I treat AI the same way I’ve always treated Google: WITH ABSOLUTE DISDAIN Using them as a shove in the right direction and for research purposes to supplement research already being done. ChatGPT for instance is actually pretty decent at figuring out vaguely defined things if worked through. Is it perfect? Hell no. It can help narrow down the options though.
I’m pretty anti-AI but even I’ll cop to this one. ChatGPT is good at figuring out what you’re trying to describe. Know you need a particular networking concept? Describe it a bit to ChatGPT and ask for some concepts that are similar, and the thing you’re looking for will probably be in the list.
Looking for a particular library that you assume must exist even though you’ve never seen it? ChatGPT can give you that.
You’re on your own after that, but it can actually save you a bit of research time.
The problem is this: it’s sure it has the answer 100% of the time, but about 30% of the time it gives you a list of nothing but wrong answers and you can go off in the wrong direction as a result.
It also isn’t telepathic, so the only thing it has to go on when determining “what you want” is what you tell it you want.
I often see people gripe about how ChatGPT’s essay writing style is mediocre and always sounds the same, for example. But that’s what you get when you just tell ChatGPT “write me an essay about X.” It doesn’t know what kind of essay you want unless you tell it. You have to give it context and direction to get good results.
We are all annoyed at clients for not saying what they actually want in a Scope of Works, yet we do the same to LLM thinking it will fill in the blanks how we want it filled in.
You communicate with co-workers using natural languages but that doesn’t make co-workers useless. You just have to account for the strengths and weaknesses of that mechanism in your workflow.
Not disagreeing with you at all, you made a pretty good point. But when engineering the prompt takes 80% of the effort that just writing the essay (or code for that matter) would take, I think most people would rather write it themselves.
Sure, in those situations. I find that it doesn’t take that much effort to write a prompt that gets me something useful in most situations, though. You just need to make some effort. A lot of people don’t put in any effort, get a bad result, and conclude “this tech is useless.”
People really should remember: generative AI makes things things that look like what you want.
Now, usually that overlaps a lot with what you actually want, but not nearly always, and especially not when details matter.
I treat AI the same way I’ve always treated Google:
WITH ABSOLUTE DISDAINUsing them as a shove in the right direction and for research purposes to supplement research already being done. ChatGPT for instance is actually pretty decent at figuring out vaguely defined things if worked through. Is it perfect? Hell no. It can help narrow down the options though.I’m pretty anti-AI but even I’ll cop to this one. ChatGPT is good at figuring out what you’re trying to describe. Know you need a particular networking concept? Describe it a bit to ChatGPT and ask for some concepts that are similar, and the thing you’re looking for will probably be in the list.
Looking for a particular library that you assume must exist even though you’ve never seen it? ChatGPT can give you that.
You’re on your own after that, but it can actually save you a bit of research time.
The problem is this: it’s sure it has the answer 100% of the time, but about 30% of the time it gives you a list of nothing but wrong answers and you can go off in the wrong direction as a result.
It also isn’t telepathic, so the only thing it has to go on when determining “what you want” is what you tell it you want.
I often see people gripe about how ChatGPT’s essay writing style is mediocre and always sounds the same, for example. But that’s what you get when you just tell ChatGPT “write me an essay about X.” It doesn’t know what kind of essay you want unless you tell it. You have to give it context and direction to get good results.
We are all annoyed at clients for not saying what they actually want in a Scope of Works, yet we do the same to LLM thinking it will fill in the blanks how we want it filled in.
Yet that’s usually enough when taking to another developer.

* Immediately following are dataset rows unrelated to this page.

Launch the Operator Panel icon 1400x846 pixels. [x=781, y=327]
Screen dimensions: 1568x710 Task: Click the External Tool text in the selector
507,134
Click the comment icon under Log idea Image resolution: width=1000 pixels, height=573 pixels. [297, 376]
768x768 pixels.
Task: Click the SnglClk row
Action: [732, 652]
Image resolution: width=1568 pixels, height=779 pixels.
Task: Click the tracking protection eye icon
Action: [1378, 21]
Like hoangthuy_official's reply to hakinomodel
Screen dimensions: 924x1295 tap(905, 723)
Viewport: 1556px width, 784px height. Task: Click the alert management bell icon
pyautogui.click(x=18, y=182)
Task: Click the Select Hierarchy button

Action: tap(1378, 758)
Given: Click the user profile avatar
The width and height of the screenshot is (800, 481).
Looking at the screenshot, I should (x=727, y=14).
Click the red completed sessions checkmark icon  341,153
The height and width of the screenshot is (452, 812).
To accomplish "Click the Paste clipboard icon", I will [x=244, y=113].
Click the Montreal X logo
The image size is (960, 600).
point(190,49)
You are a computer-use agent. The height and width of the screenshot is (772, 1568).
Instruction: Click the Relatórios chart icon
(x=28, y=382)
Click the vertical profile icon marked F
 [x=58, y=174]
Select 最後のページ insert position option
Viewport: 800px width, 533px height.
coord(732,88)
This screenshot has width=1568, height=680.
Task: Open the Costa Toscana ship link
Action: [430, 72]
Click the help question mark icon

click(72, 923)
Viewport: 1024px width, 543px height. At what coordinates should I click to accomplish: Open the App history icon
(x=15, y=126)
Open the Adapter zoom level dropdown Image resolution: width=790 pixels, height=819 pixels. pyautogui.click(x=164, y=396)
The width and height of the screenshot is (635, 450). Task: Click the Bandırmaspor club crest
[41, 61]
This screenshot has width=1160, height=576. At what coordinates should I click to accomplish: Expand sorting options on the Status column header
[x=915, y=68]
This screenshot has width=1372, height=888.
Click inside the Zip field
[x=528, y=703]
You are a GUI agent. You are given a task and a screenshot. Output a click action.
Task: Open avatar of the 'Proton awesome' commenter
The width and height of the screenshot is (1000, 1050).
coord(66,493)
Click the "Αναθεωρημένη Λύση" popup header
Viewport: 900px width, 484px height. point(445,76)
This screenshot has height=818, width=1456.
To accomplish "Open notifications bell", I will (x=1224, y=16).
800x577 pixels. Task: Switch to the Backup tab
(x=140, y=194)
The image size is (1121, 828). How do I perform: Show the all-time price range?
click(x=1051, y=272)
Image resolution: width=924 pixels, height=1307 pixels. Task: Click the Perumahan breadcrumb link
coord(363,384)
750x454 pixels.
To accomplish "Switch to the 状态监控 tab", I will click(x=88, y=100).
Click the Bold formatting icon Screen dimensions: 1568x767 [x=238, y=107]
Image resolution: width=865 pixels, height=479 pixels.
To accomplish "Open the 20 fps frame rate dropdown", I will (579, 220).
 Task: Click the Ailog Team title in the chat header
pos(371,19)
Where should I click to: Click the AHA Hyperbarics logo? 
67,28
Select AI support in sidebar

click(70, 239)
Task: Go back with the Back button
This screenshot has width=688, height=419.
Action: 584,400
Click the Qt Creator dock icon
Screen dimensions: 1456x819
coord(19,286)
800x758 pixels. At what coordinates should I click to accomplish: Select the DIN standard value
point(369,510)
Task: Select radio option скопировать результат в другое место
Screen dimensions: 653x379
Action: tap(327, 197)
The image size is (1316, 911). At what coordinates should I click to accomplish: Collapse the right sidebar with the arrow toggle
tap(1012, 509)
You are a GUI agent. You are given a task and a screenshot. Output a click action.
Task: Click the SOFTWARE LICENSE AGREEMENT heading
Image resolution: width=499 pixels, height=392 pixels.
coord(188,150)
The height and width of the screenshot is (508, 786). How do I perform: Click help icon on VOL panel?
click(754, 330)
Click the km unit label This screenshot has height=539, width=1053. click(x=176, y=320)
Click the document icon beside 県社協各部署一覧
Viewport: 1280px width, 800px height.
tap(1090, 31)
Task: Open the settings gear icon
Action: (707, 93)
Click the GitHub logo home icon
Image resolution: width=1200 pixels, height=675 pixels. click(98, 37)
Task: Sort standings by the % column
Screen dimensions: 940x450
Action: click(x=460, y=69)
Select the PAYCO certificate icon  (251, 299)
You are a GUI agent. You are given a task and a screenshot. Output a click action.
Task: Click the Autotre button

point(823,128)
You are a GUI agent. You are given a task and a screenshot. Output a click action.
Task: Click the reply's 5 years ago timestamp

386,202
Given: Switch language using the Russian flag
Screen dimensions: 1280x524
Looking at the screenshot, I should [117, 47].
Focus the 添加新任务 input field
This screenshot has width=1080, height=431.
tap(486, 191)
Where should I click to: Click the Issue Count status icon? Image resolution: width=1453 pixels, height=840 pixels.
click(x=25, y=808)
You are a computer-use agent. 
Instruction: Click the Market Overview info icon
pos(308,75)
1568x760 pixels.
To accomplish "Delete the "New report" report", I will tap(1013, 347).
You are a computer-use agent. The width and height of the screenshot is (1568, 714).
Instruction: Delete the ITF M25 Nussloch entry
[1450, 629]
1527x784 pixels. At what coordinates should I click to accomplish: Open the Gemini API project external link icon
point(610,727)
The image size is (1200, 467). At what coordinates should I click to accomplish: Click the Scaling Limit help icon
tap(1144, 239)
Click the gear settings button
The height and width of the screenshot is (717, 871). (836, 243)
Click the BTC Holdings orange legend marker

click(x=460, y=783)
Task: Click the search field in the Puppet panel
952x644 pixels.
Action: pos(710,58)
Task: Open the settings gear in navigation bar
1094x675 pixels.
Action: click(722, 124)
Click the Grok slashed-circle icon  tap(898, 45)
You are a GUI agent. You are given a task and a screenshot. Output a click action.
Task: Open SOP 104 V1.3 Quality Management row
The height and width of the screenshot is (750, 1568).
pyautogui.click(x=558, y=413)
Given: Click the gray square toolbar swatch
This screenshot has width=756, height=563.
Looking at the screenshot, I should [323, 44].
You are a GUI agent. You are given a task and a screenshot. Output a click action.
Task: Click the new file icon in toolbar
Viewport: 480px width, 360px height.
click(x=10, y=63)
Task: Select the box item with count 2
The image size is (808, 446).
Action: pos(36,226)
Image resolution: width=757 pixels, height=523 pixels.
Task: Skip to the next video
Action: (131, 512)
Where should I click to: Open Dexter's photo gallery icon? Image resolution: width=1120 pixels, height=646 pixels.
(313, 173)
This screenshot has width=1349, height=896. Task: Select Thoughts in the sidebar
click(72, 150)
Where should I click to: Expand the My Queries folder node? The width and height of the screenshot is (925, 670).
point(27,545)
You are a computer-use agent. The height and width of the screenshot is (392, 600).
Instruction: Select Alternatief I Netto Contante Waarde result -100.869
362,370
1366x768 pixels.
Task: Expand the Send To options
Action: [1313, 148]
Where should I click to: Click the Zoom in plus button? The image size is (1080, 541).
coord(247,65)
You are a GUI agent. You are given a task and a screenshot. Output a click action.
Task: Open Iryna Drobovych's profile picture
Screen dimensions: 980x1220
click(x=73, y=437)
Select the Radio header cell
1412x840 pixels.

The problem is that we have this unambiguous language that is understood by human and a computer to tell computer exactly what we want to do.
With LLM we instead opt to use a natural language that is imprecise and full of ambiguity to do the same.
You communicate with co-workers using natural languages but that doesn’t make co-workers useless. You just have to account for the strengths and weaknesses of that mechanism in your workflow.
Not disagreeing with you at all, you made a pretty good point. But when engineering the prompt takes 80% of the effort that just writing the essay (or code for that matter) would take, I think most people would rather write it themselves.
Sure, in those situations. I find that it doesn’t take that much effort to write a prompt that gets me something useful in most situations, though. You just need to make some effort. A lot of people don’t put in any effort, get a bad result, and conclude “this tech is useless.”